The mind as kidnapper

That thinking that we’re trying to avoid, or at least observe when we meditate, is what I call unintentional thinking. It’s the kind of thinking involved when the egoic mind swoops in on our consciousness and kidnaps our attention. We, our conscious selves, didn’t decide that we wanted to start thinking those thoughts. In fact, we had zero say in the matter.

Consider. You’re talking on the phone while driving. Your spouse/significant other reminds you that you forgot to do something you said you’d do. You cop to it. And then you get, “Never mind, I’ll do it…As usual.” Then click. They hang up on you.

Your mind immediately steals your attention and gets you thinking thoughts of, “Man, I hate it when she hangs up on me…I mean, as if she never forgets to do something…I don’t need this crap…Not today…”
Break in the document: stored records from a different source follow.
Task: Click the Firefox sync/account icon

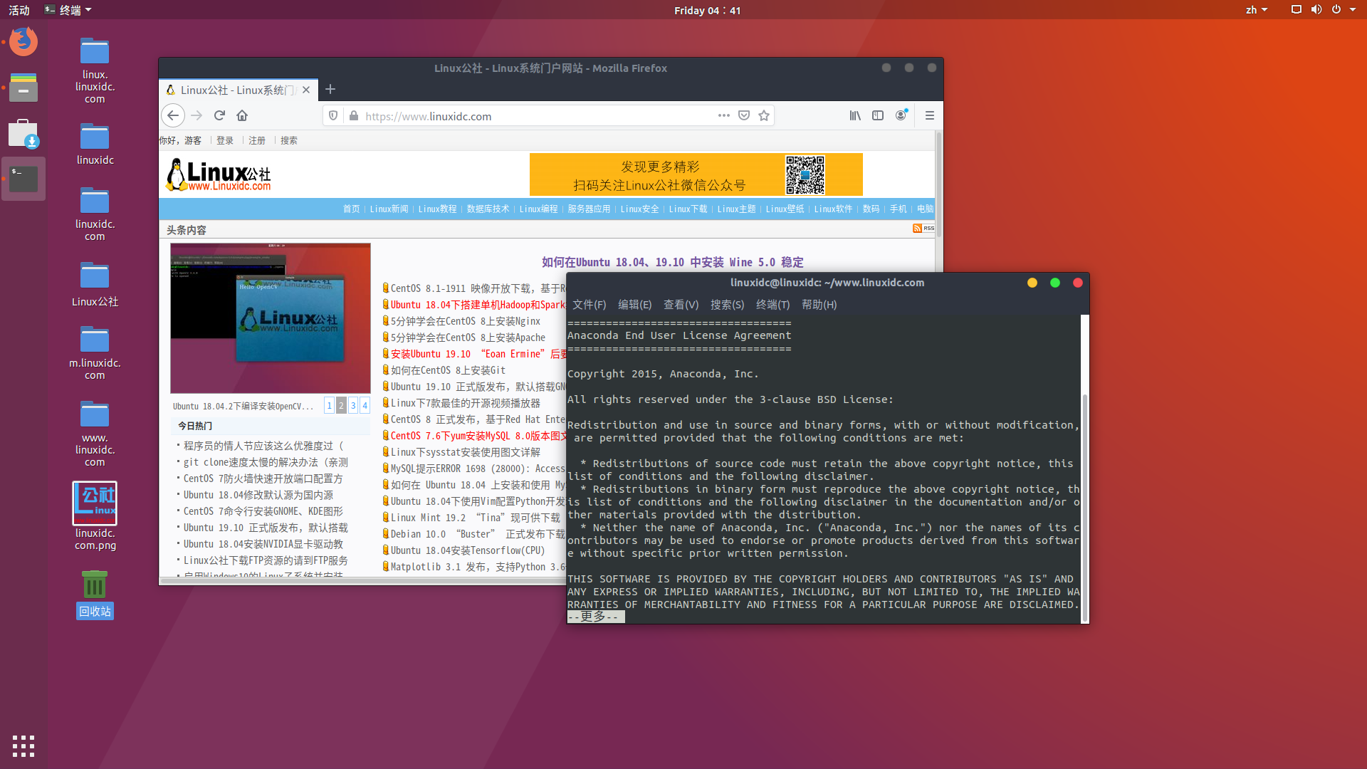Action: [901, 115]
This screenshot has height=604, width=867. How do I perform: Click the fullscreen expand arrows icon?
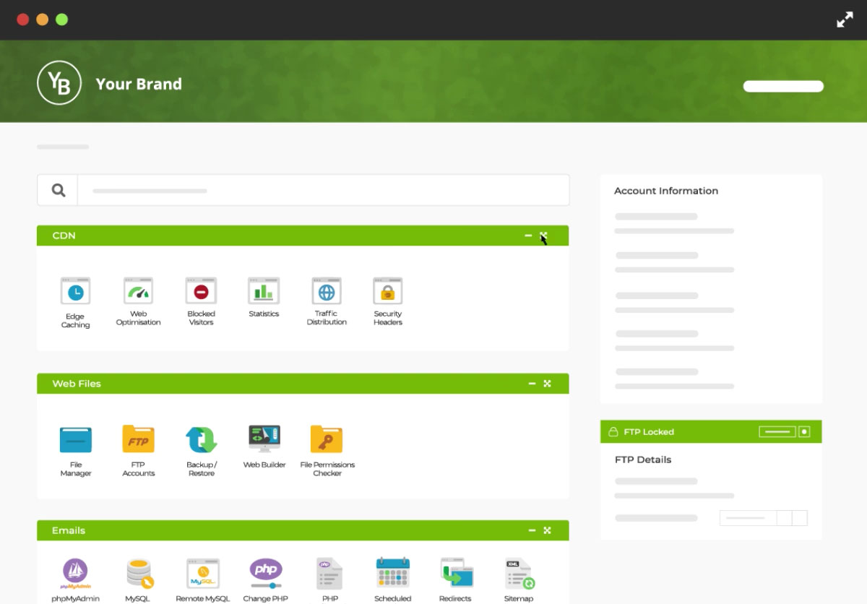845,20
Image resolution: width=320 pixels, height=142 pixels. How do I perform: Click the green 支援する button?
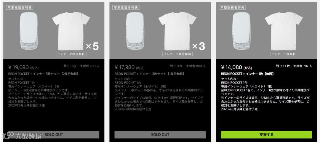[266, 135]
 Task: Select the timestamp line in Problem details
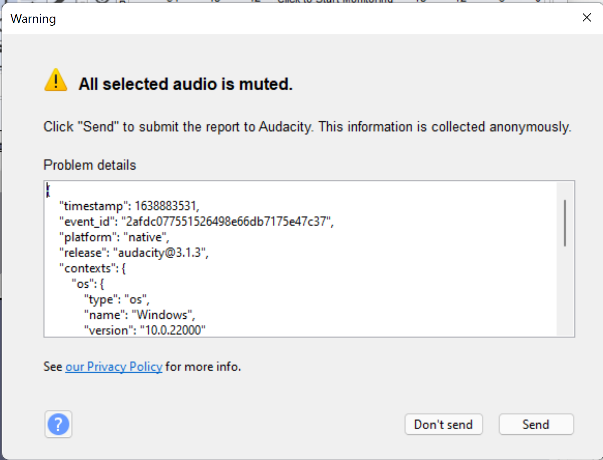coord(129,206)
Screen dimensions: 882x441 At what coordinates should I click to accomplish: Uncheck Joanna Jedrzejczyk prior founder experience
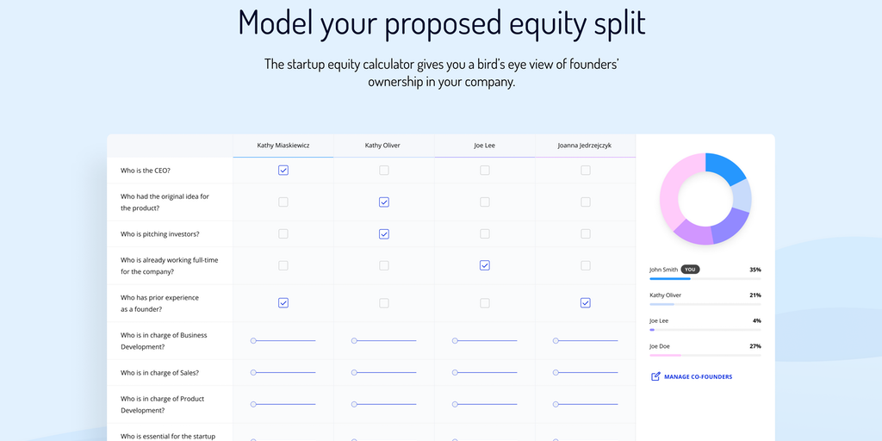click(586, 303)
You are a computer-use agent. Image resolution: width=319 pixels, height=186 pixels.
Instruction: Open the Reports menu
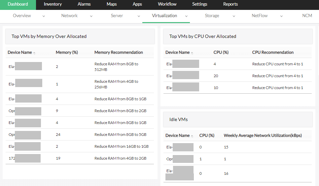(x=230, y=4)
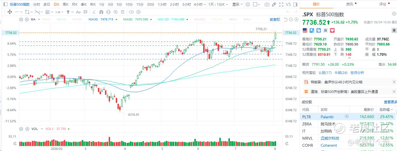
Task: Open the 查看更多 link for constituents
Action: [x=390, y=102]
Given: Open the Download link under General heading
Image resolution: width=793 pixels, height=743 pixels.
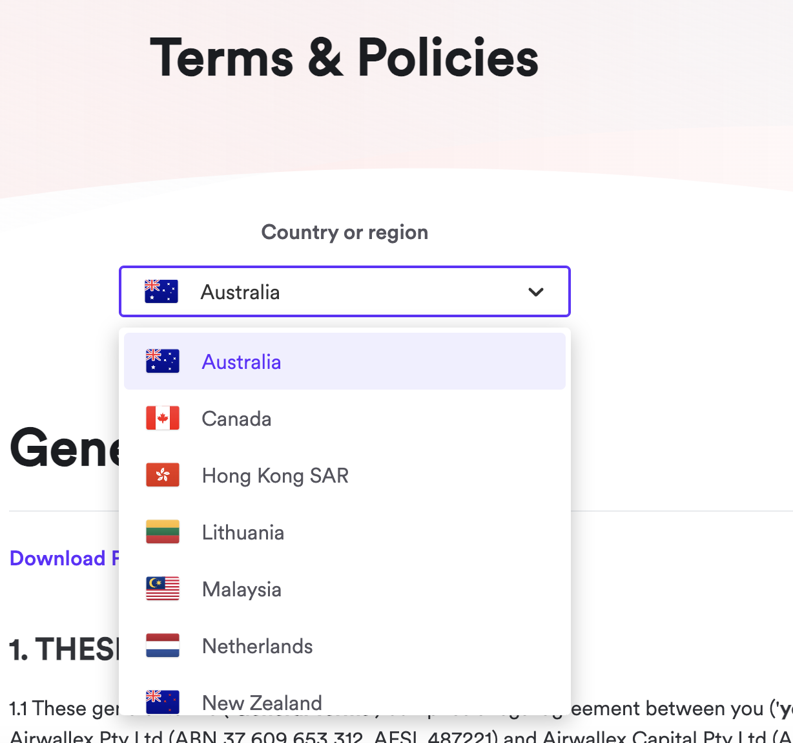Looking at the screenshot, I should point(65,558).
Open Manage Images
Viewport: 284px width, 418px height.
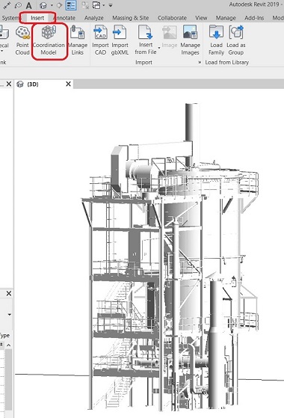click(190, 41)
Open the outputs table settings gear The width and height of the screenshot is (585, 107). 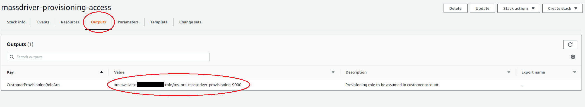[573, 57]
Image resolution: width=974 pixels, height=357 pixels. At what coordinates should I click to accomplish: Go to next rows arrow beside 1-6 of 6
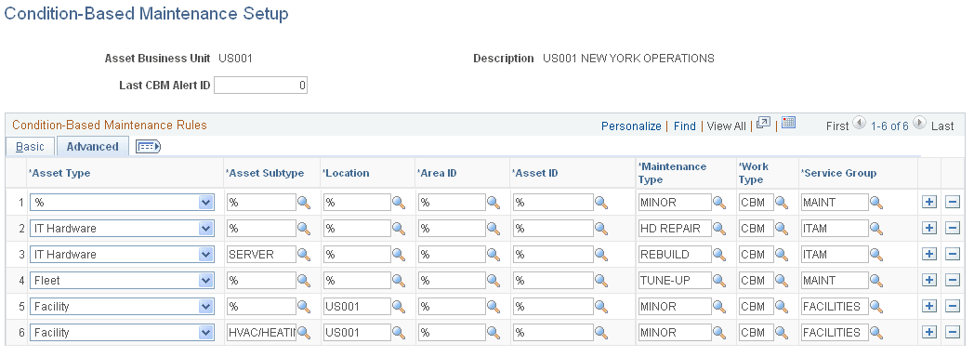pyautogui.click(x=919, y=123)
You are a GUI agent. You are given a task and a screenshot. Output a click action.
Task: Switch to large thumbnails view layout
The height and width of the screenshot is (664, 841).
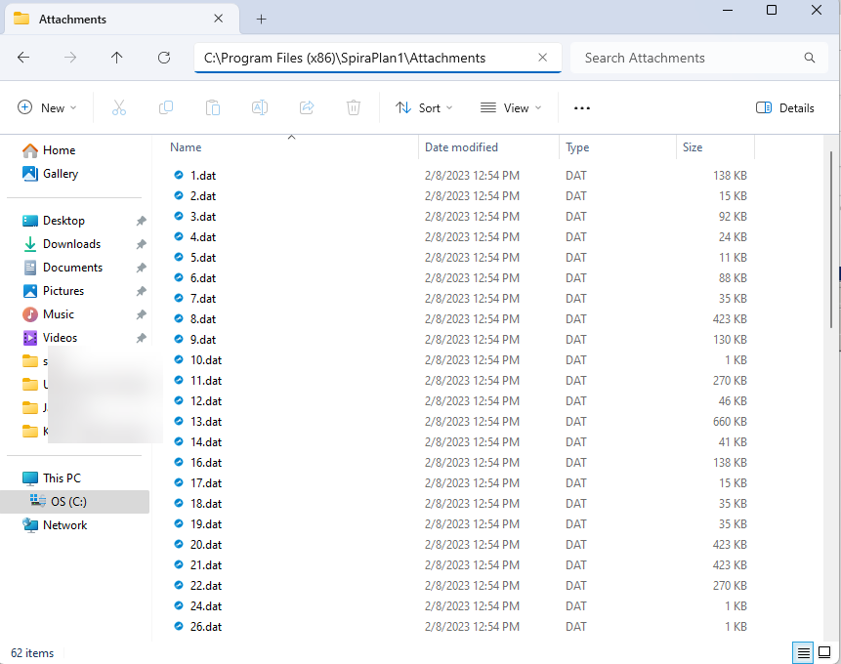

YOU don’t decide to think those thoughts

The ultimate question here is, did you say to yourself, “Alright, let’s think about what she just did. And let’s get pissed off about it and do a bunch of thinking about it. Okay, here we go…Man, I hate it when she hangs up on me…” Of course you didn’t.

These are all unintentional thoughts. They are ginned up by our egos, which feast on drama and conflict. It’s their lifeblood.

The other kind of thinking is intentional. That’s the kind of thinking I’m doing right now in writing this piece. It’s using our brains to help us in our lives — trying to figure out what’s got our kid upset, preparing a presentation for work or simply generating a to-do list in the morning. Intentional thinking is great. It’s what separates us from animals.

What true intelligence is

Quick caveat, though. The value of intentional thinking is way overblown in today’s world. I know too many people who believe they can think their way through any problem. Or others who believe that intellectual thinking is the highest form of intelligence and the most valuable tool for realizing one’s human potential.

Not so on either front. The best way to deal with any problem/challenge is, as Eckhart Tolle submits, to meet it from a place of presence. From a place of no thought.

And the highest form of intelligence, and it’s not even close, springs not from our thinking brain, but from the state of silent stillness within each of us. Who believed this? None other than the person considered by many to be the most intelligent human who ever lived, Albert Einstein. He said:

The true sign of intelligence is not knowledge but imagination.”

Far worse, though, is unintentional thinking. In fact, a case can be made that the entire spiritual path is about minimizing the influence that this kind of egoic thinking has on our lives.

Disidentifying with your thoughts

One way to look at that, espoused by Eckhart Tolle, is to disidentify with those unintentional thoughts. In other words, when you’re having egoic thoughts about what an awful (or superhumanly awesome) person you are, you just observe those thoughts as something in your field of awareness, no different from the bird sounds you hear outside. You’re not the bird sounds, are you? Likewise, you’re not the egoic thoughts you’re thinking.

Mickey Singer takes a different tack. He simply doesn’t listen to his crazy thoughts. He says, “I stopped listening to Mickey a long time ago. He was always wrong!”

Creating separation is the key

Inherent in both of these approaches is creating separation between our conscious and egoic selves. Most people are so wrapped up in their out of control, thinking minds that they think that’s all there is.

This is why meditation is so powerful and helpful. It allows the real US, our conscious selves, to lean away and observe the chattering mind as the separate entity it is. Over time, this has the profoundly transformative effect of creating separation between our conscious and egoic selves.

In that last sentence lies the entirety of the spiritual path:

Creating separation between our conscious and egoic selves.

Whether we’re talking about the Buddhists, the Hindus, Eckhart, Mickey, Deepak Chopra, and to some extent the Christians and Muslims — that sentence above encapsulates where our spiritual work lies. We “Go to God” by separating from, and eventually shedding, our egoic selves.

And this egoic self manifests in the unintentional thinking our minds revel in.

The takeaway

Bottom lining this. First, I advocate that we put our eggs in the ‘separate the conscious self from the egoic self’ basket. And that means working every single day on stilling our minds through meditation and noticing when our minds have wandered into thought as we go about our day. Over and over. Day after day. [If you want to get started with meditation, go to davidgerken.net for my free, easy to understand program.]

Second is to always be mindful that intentional thinking is not the be-all, end-all. It is a powerful tool that can aid us in navigating life in this wacky world we live in. But it can’t deliver us to the highest place. Only the quiet stillness inside us can do that.